The Ministry of Finance of the Canary Islands Government has confirmed that the Treasury will return 99.9% of fuel tax to the transport and agricultural sector until July 31st, backdated to March 1st, to ease pressure during price increases and prevent a local strike off the back of the one in mainland Spain.
This was agreed on Thursday in the Governing Council meeting, but the amount was only confirmed yesterday as the Ministry of Finance needed 24 hours to make the appropriate calculations.
According to the forecasts of the 2022 budget, the Canary Islands Government expected to collect 301 million euros this year through the fuel tax, of which five months worth (approx 130 million euros) will be returned.
The Minister of Finance, Román Rodríguez, said that “the refund of 99.9% of fuel tax to these sectors is an exceptional measure that is adopted to alleviate production costs due to the increase in fuel prices. With this, the Special Tax on Fuels Derived from Petroleum for professional carriers is ‘de facto eliminated’, which until now represented half of what was applied in the rest of the State and, of that half, they only had to pay 32% of the same, since the other 68% was returned by the Canarian Government.”

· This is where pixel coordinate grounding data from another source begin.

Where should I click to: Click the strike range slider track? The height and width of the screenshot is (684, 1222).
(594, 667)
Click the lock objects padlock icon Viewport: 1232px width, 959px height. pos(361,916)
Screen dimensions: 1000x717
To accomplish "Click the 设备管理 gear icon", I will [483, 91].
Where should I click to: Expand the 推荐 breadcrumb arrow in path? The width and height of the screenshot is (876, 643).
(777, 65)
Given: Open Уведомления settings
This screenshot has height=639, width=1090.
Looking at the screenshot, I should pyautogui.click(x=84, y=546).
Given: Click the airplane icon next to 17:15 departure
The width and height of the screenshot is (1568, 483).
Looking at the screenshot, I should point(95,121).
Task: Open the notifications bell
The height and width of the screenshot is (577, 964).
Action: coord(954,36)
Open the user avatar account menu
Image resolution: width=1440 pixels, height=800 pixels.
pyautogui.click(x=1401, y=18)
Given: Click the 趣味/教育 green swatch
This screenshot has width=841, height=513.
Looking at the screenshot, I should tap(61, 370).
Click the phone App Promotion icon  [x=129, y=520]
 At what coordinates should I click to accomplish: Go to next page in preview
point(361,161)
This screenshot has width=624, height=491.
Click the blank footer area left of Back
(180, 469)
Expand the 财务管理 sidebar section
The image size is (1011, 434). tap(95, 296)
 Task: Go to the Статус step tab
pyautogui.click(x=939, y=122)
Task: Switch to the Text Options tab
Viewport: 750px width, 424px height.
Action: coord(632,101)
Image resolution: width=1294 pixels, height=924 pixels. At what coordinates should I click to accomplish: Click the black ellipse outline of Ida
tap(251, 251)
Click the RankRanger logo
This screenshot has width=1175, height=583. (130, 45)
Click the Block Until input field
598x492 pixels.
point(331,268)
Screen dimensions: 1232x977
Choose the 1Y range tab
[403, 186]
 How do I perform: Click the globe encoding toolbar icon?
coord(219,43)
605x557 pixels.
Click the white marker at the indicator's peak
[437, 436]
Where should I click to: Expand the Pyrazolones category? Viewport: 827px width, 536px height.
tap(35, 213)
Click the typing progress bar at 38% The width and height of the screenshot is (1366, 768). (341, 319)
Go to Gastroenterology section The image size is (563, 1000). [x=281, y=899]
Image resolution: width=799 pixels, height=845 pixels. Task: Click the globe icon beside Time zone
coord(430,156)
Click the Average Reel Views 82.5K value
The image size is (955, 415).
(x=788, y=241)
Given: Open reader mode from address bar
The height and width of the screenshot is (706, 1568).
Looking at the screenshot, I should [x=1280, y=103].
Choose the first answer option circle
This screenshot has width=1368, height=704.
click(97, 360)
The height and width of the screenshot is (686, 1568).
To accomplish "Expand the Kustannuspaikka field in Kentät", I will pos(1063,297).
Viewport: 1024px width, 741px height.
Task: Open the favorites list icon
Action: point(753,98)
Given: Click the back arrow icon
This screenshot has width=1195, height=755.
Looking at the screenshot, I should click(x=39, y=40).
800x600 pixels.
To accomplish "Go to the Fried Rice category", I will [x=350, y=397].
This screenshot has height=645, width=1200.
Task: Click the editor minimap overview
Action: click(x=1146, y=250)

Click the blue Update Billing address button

Since the IGIC on fuel is taxed at type 0, this means that carriers will not be taxed at all, while in the other regions of Spain a VAT of 21% is applied. The return "constitutes an element that technically should have a positive impact on consumer prices and should be accompanied by a containment of the same in the benefited sectors." The partial refund of the Tax is included in its own regulatory law, which dates from July 1986.
It specifies that transport and agricultural companies will be entitled to a partial refund of the tax levied on petrol and diesel for professional use by vehicles for the development of agricultural, livestock, and transportation activities (discretionary and regular passenger, of goods and taxi drivers) and whose data is duly registered in the Census of Farmers and Carriers.
The tax is currently 26.5 cents per litre on petrol and 22.2 cents on diesel, and the Government has returned 68% of these amounts to them since 1986, a return that will now be 99.9% until July 31st.